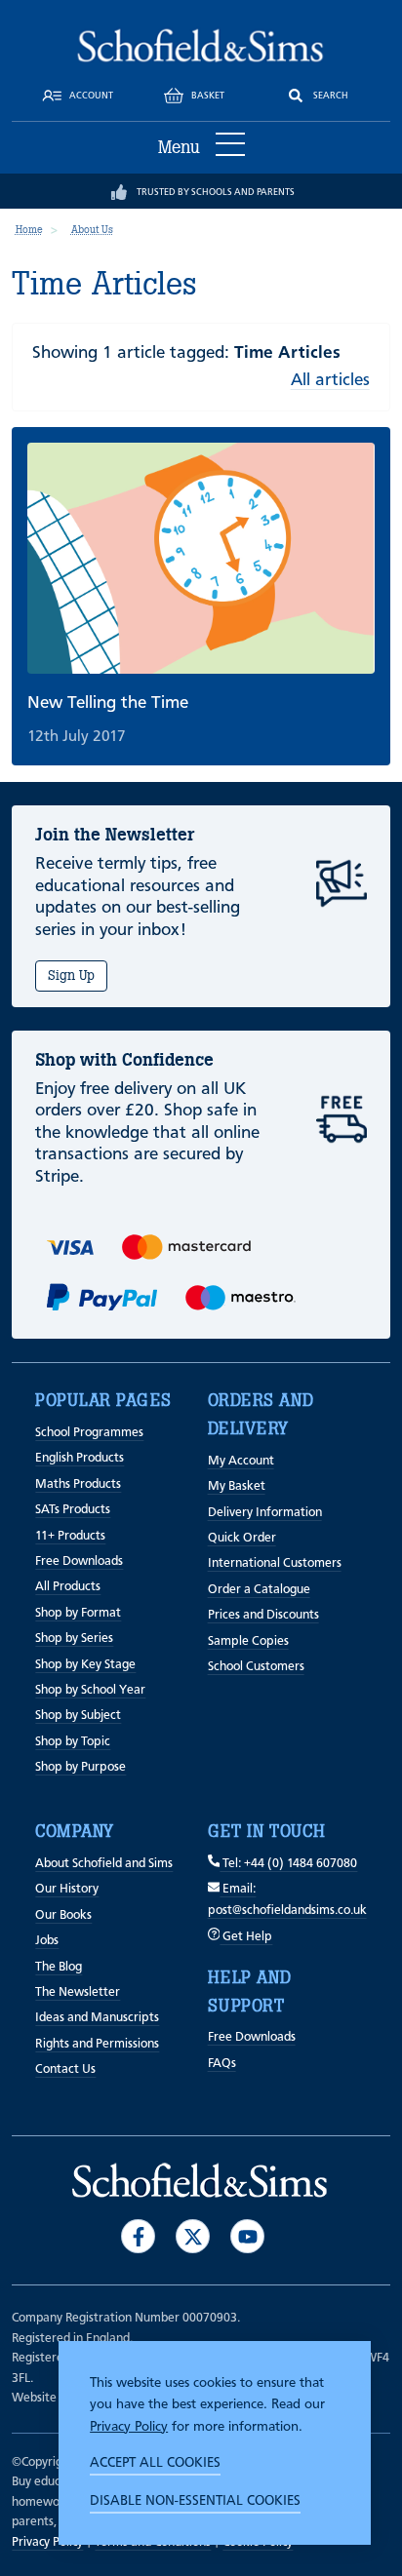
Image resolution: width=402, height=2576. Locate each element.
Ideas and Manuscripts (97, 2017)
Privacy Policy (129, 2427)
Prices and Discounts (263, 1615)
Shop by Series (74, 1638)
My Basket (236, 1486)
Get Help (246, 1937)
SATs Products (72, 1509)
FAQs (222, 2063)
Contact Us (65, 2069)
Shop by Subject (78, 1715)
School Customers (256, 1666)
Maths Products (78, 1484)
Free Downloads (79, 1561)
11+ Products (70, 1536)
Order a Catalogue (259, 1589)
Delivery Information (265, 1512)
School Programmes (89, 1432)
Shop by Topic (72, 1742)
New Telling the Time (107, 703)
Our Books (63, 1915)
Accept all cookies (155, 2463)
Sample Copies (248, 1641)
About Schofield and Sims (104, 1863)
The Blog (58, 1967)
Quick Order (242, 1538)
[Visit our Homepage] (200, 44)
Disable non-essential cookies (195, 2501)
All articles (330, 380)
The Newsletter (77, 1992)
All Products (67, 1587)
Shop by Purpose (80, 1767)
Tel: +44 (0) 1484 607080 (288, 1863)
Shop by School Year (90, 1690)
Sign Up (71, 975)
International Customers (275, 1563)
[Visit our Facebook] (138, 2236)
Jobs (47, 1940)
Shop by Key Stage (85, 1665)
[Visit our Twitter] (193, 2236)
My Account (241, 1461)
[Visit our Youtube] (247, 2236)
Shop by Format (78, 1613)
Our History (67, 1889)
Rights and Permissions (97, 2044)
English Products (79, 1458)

....

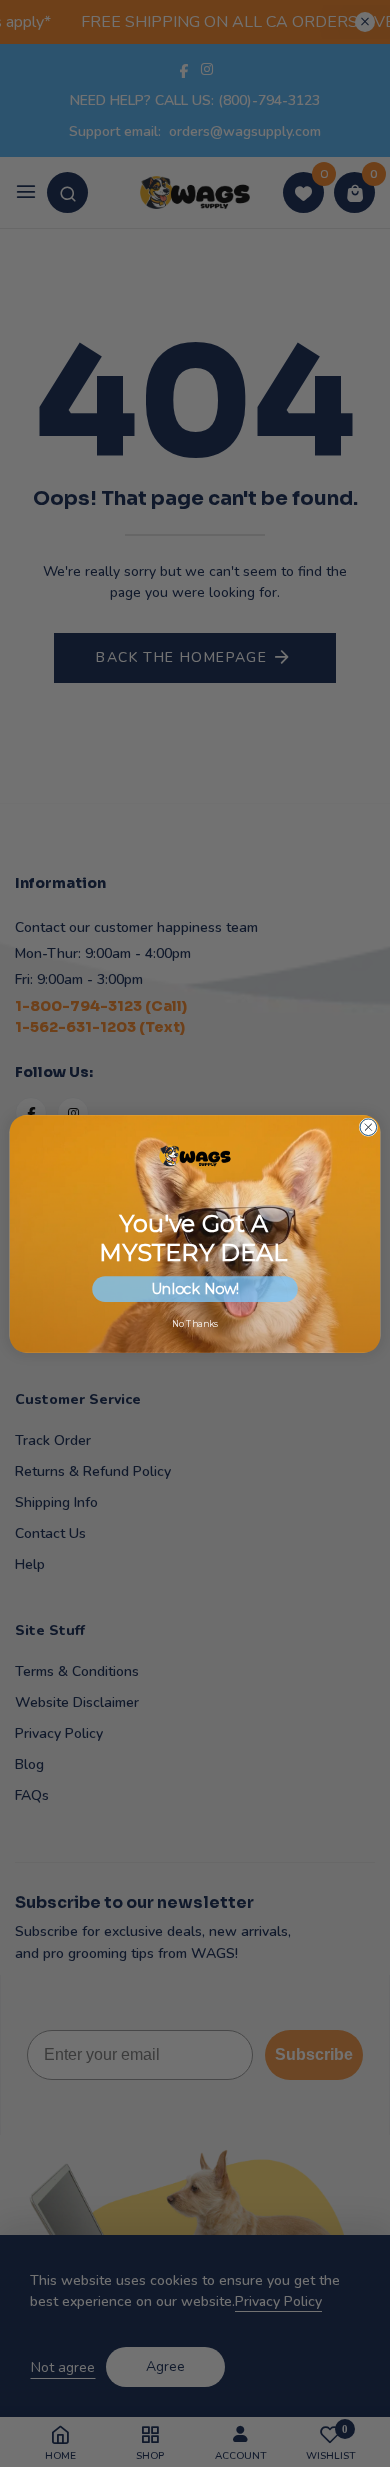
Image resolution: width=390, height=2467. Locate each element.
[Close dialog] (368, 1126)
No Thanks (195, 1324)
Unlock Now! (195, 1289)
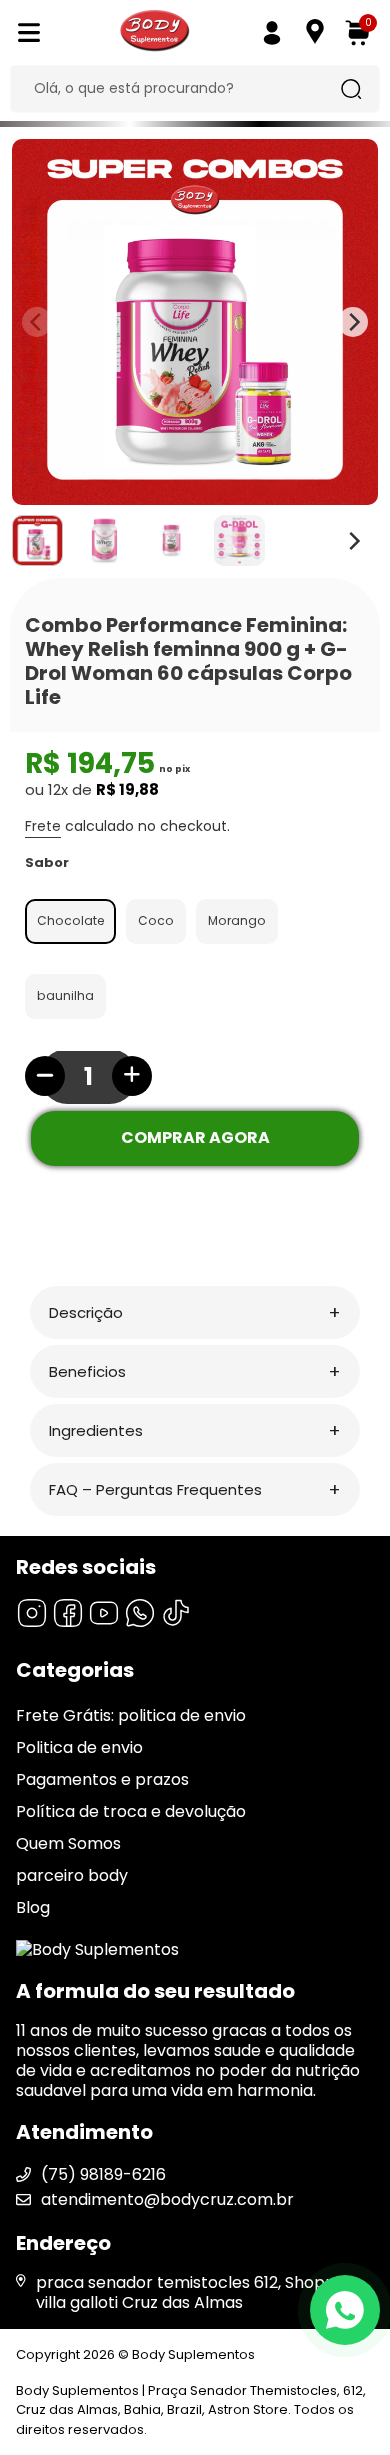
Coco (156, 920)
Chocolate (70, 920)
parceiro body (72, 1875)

....

> _TRY IT_:
Out of the entries above, write out only the lines between the line holding "Our Books (63, 1915)" and the line holding "English Products (79, 1458)", inclusive, each exactly as given.

> _TASK SOLUTION_:
Our Books (63, 1915)
Accept all cookies (155, 2463)
Sample Copies (248, 1641)
About Schofield and Sims (104, 1863)
The Blog (58, 1967)
Quick Order (242, 1538)
[Visit our Homepage] (200, 44)
Disable non-essential cookies (195, 2501)
All articles (330, 380)
The Newsletter (77, 1992)
All Products (67, 1587)
Shop by Purpose (80, 1767)
Tel: +44 (0) 1484 607080 (288, 1863)
Shop by School Year (90, 1690)
Sign Up (71, 975)
International Customers (275, 1563)
[Visit our Facebook] (138, 2236)
Jobs (47, 1940)
Shop by Key Stage (85, 1665)
[Visit our Twitter] (193, 2236)
My Account (241, 1461)
[Visit our Youtube] (247, 2236)
Shop by Format (78, 1613)
Our History (67, 1889)
Rights and Permissions (97, 2044)
English Products (79, 1458)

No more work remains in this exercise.